§ **What you will do**:
In your copy, include every entry exactly as written but no pictures.

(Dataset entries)
□ □ □
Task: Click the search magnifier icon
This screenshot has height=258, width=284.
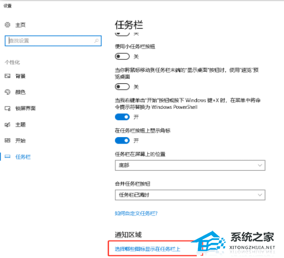Action: pyautogui.click(x=96, y=40)
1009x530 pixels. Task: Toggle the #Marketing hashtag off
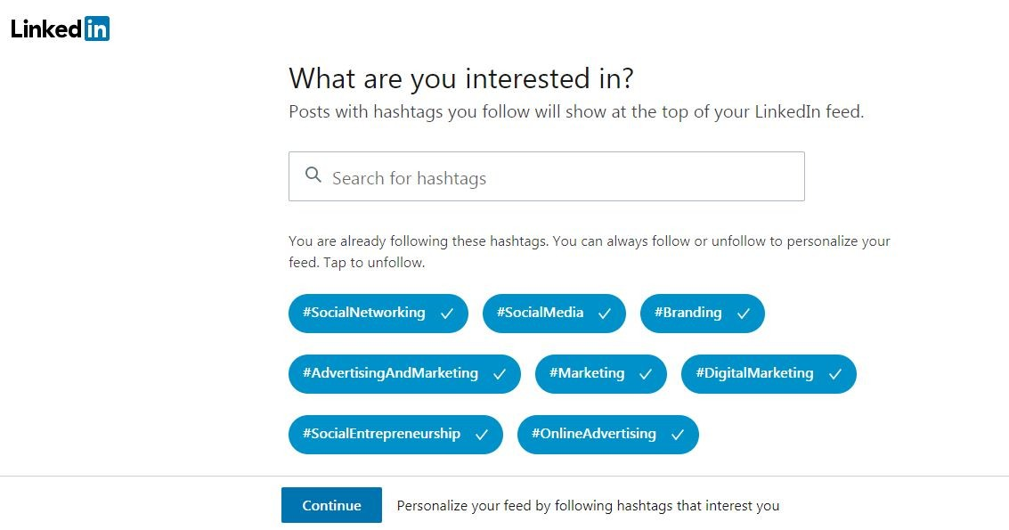(x=600, y=374)

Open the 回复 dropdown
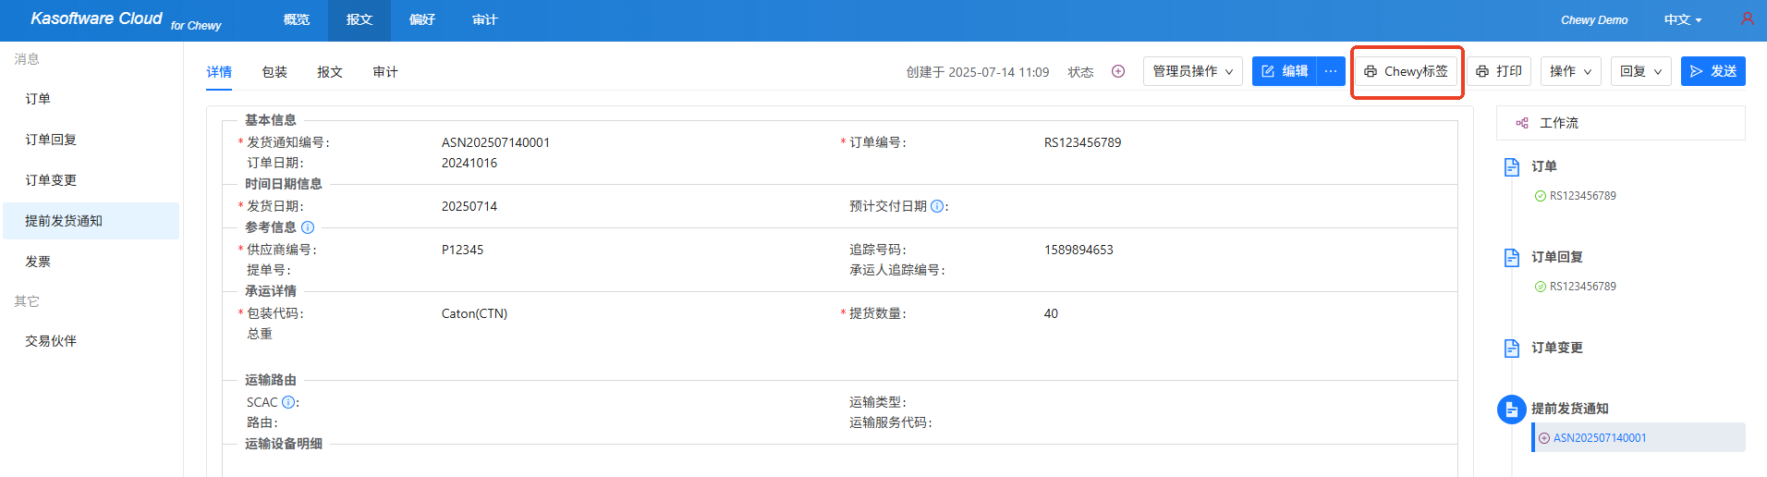click(1640, 71)
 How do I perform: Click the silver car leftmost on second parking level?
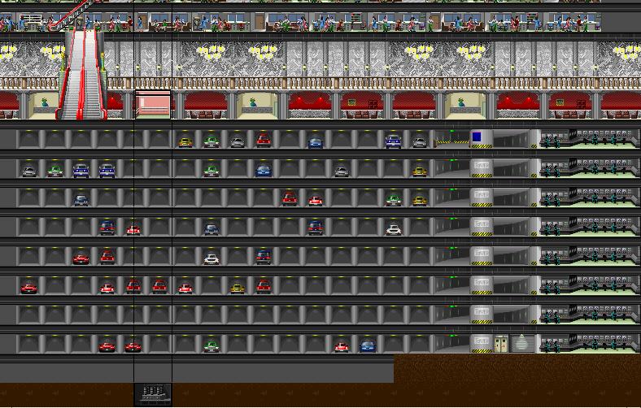pos(29,171)
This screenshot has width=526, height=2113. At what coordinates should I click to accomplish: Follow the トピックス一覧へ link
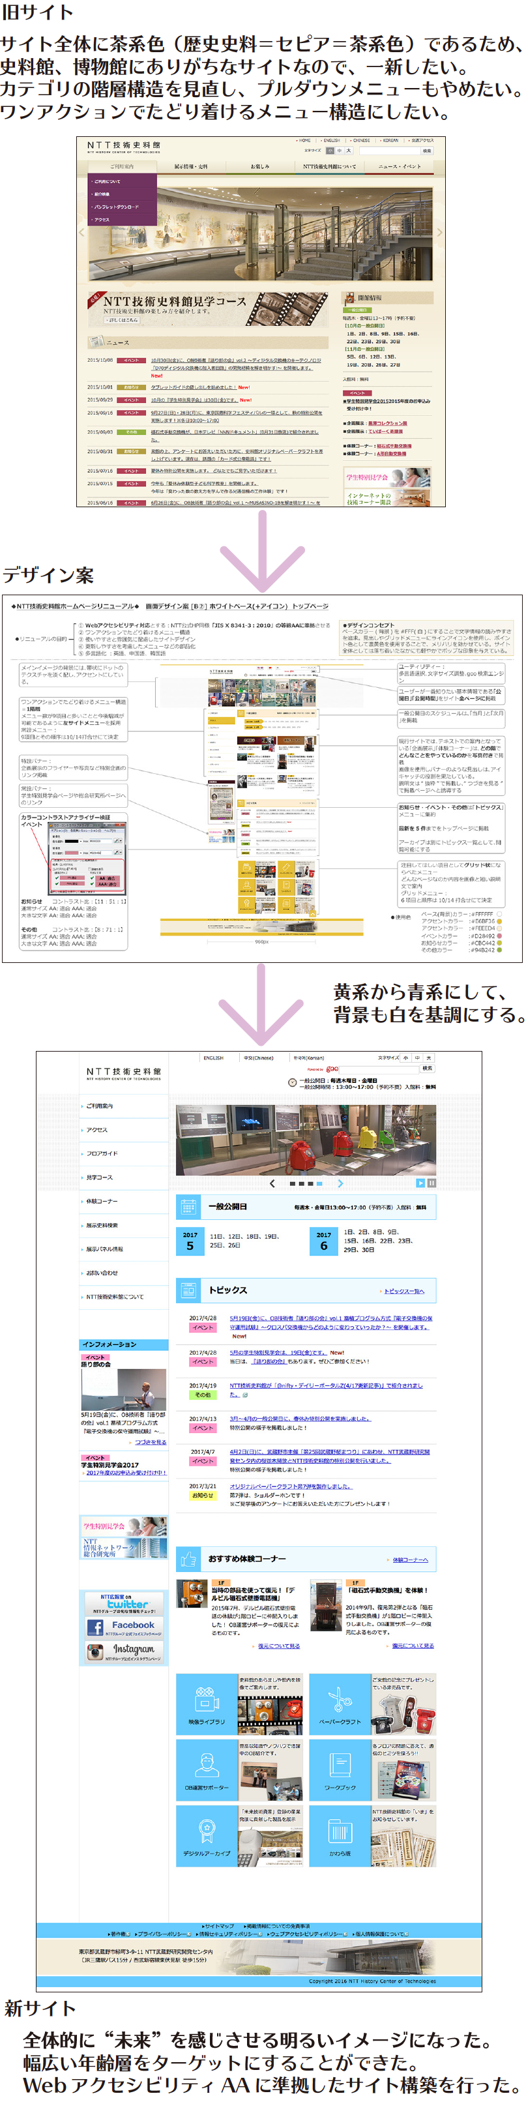(x=405, y=1291)
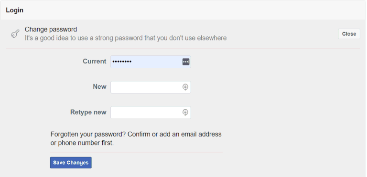Focus the Retype new password field
Image resolution: width=367 pixels, height=177 pixels.
pos(151,113)
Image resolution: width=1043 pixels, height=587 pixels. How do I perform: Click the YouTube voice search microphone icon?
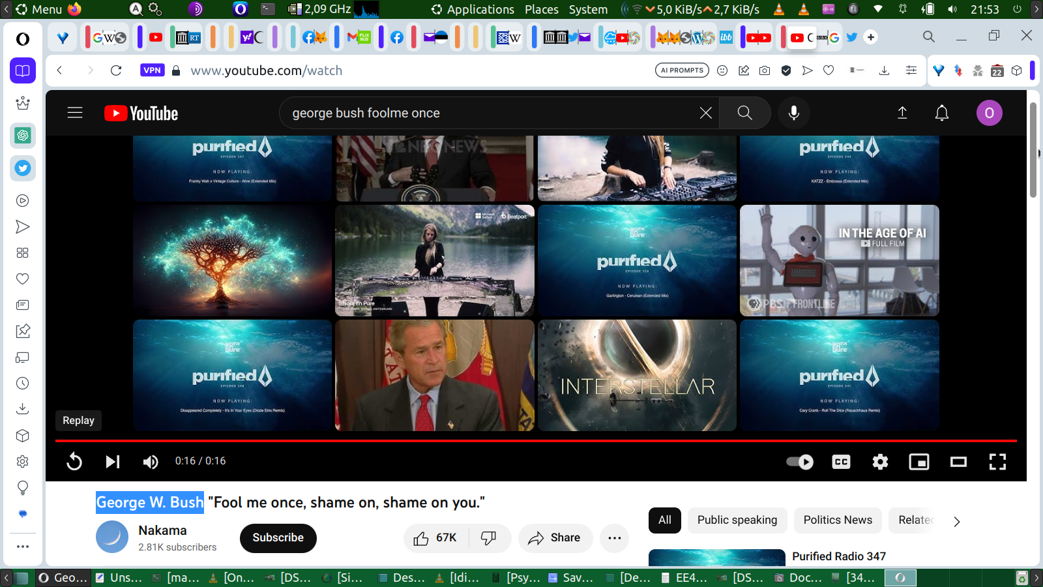point(793,113)
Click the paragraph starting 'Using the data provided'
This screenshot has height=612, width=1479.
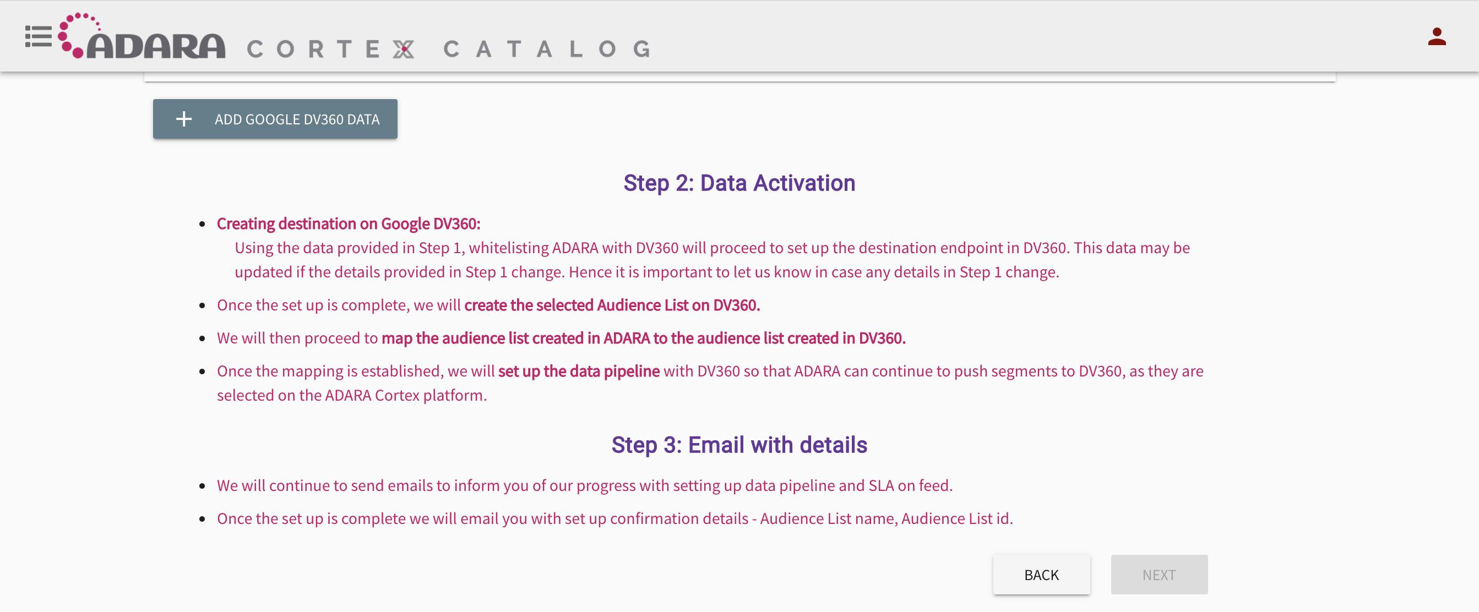[712, 260]
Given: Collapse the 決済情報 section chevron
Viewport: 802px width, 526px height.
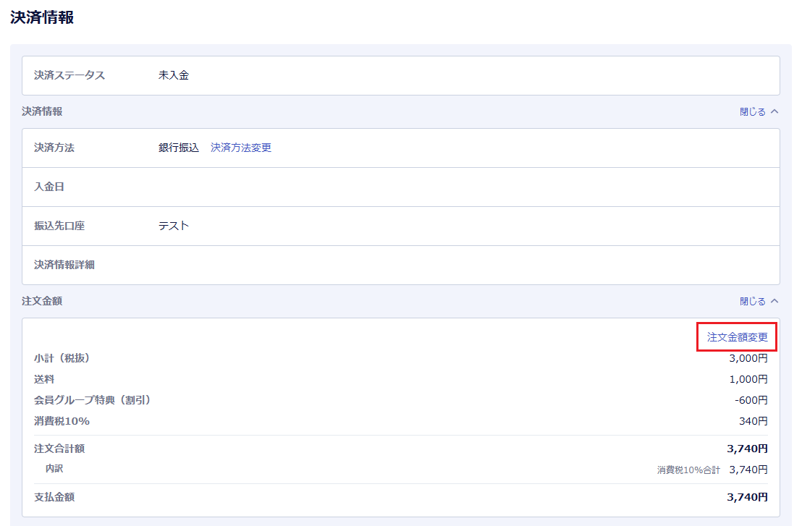Looking at the screenshot, I should tap(774, 112).
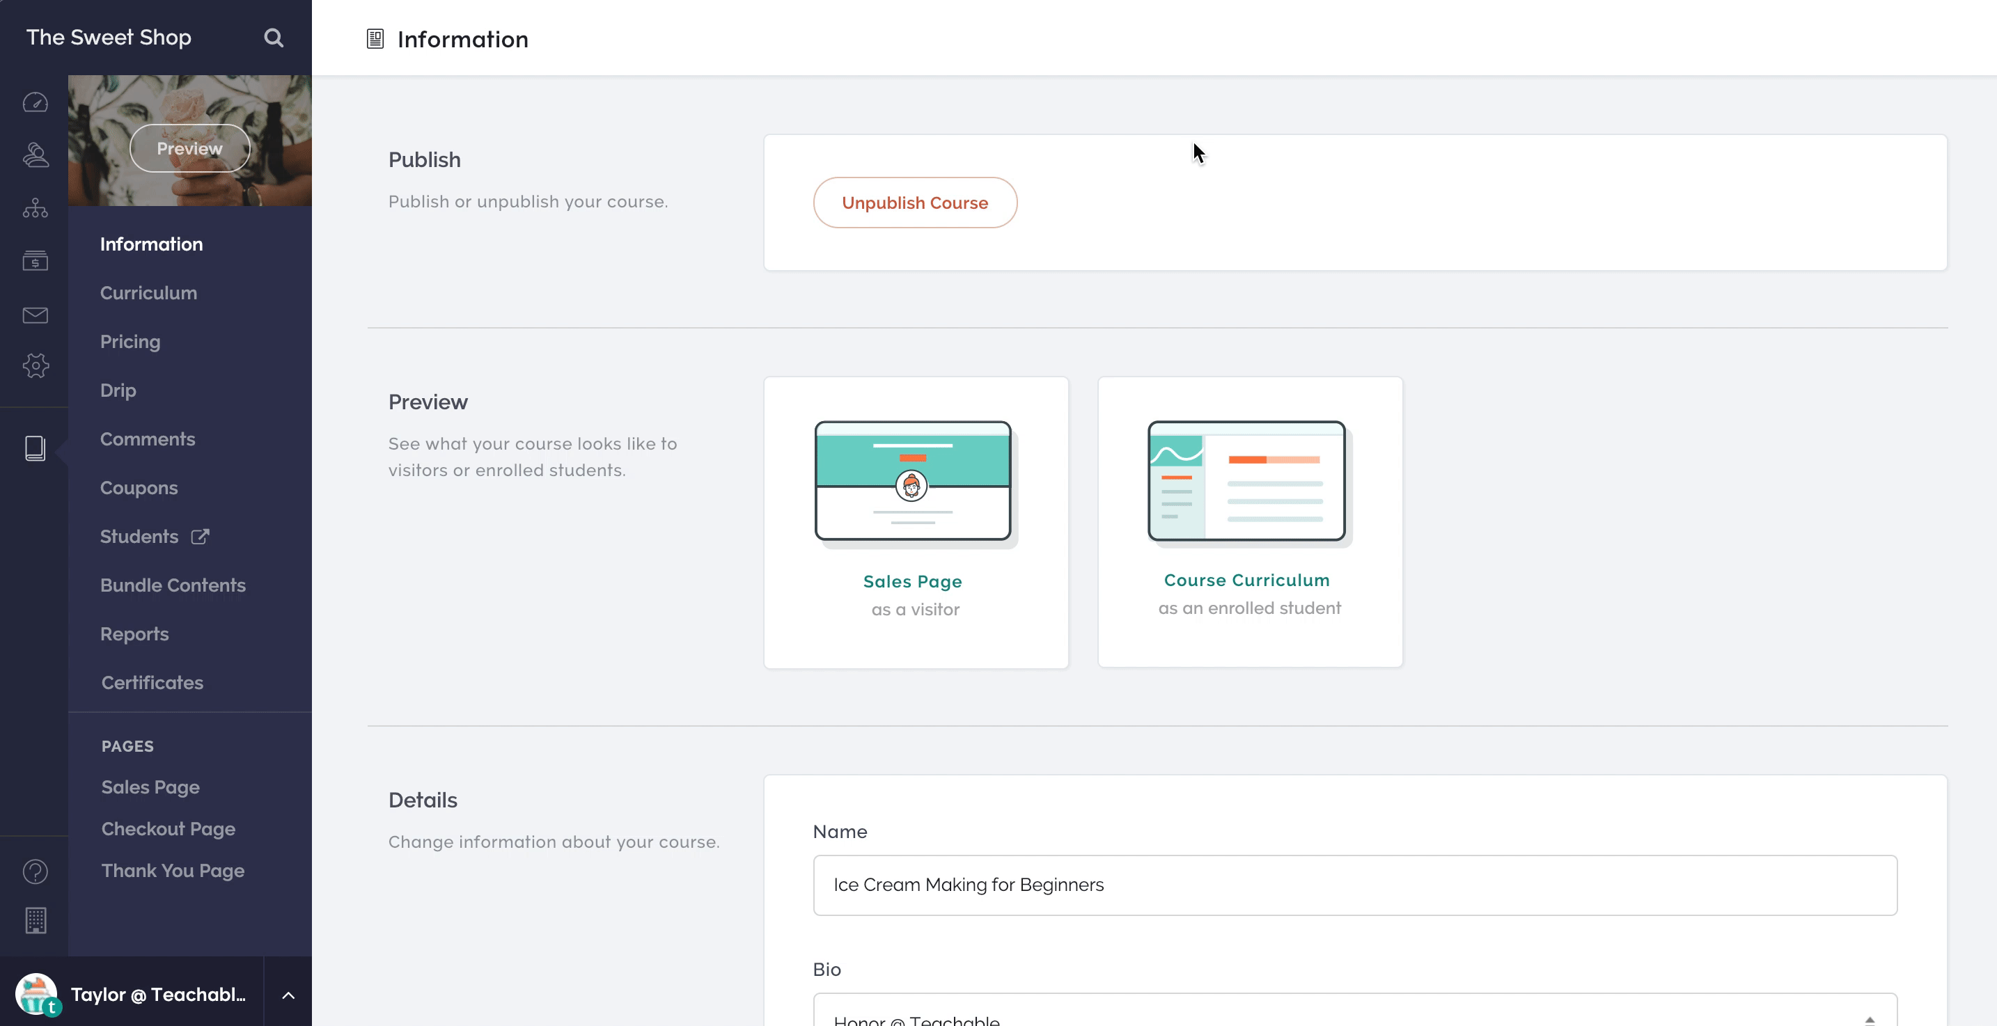Click the settings/integrations icon
The width and height of the screenshot is (1997, 1026).
coord(34,366)
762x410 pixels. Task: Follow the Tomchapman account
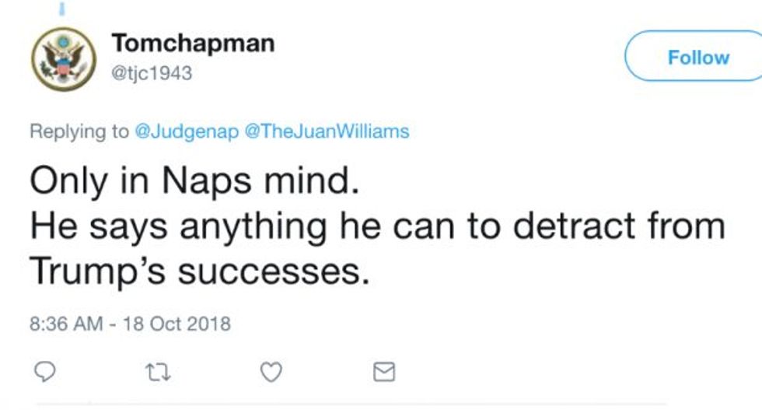click(695, 57)
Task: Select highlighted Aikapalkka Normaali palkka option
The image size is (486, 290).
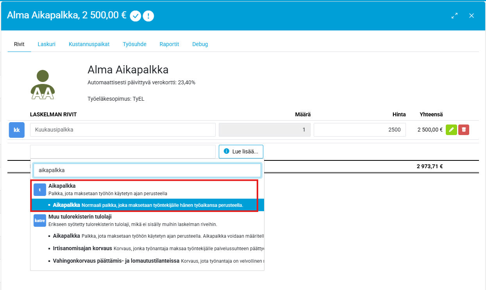Action: click(x=148, y=205)
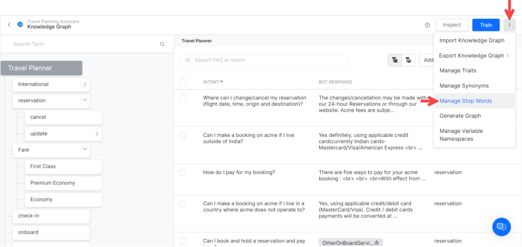The height and width of the screenshot is (247, 522).
Task: Toggle the select-all checkbox in header
Action: 183,82
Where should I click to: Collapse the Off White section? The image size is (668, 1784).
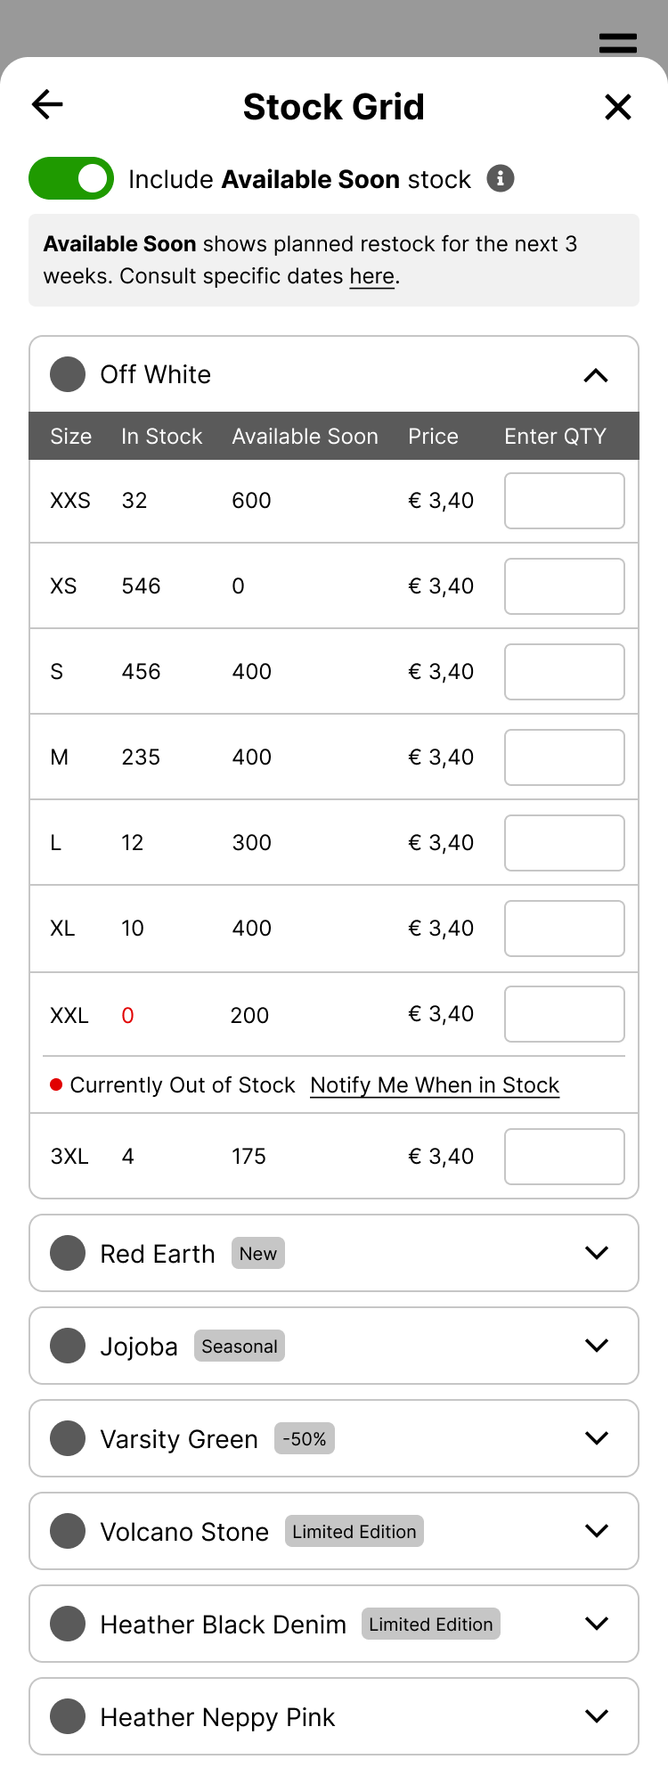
□ □ □
§ **Reply to the exercise**:
Task: Click the search magnifier icon
This screenshot has height=258, width=284.
Action: pyautogui.click(x=96, y=40)
1009x530 pixels. Task: Toggle the #Marketing hashtag off
(x=600, y=374)

Open the 回复 dropdown
click(1640, 71)
 How do I perform: Click the silver car leftmost on second parking level?
pos(29,171)
This screenshot has width=526, height=2113. At what coordinates should I click to accomplish: Follow the トピックス一覧へ link
(x=405, y=1291)
Focus the Retype new password field
Image resolution: width=367 pixels, height=177 pixels.
pos(151,113)
Image resolution: width=1043 pixels, height=587 pixels. How do I perform: Click the YouTube voice search microphone icon?
point(793,113)
Click the paragraph starting 'Using the data provided'
This screenshot has height=612, width=1479.
[712, 260]
Given: Collapse the 決済情報 section chevron
Viewport: 802px width, 526px height.
Looking at the screenshot, I should tap(774, 112).
Click the settings/integrations icon
The width and height of the screenshot is (1997, 1026).
coord(34,366)
762x410 pixels. Task: Follow the Tomchapman account
click(695, 57)
Task: Select highlighted Aikapalkka Normaali palkka option
The image size is (486, 290).
Action: click(x=148, y=205)
The height and width of the screenshot is (247, 522).
Task: Toggle the select-all checkbox in header
Action: 183,82
Where should I click to: Collapse the Off White section? The image size is (668, 1784).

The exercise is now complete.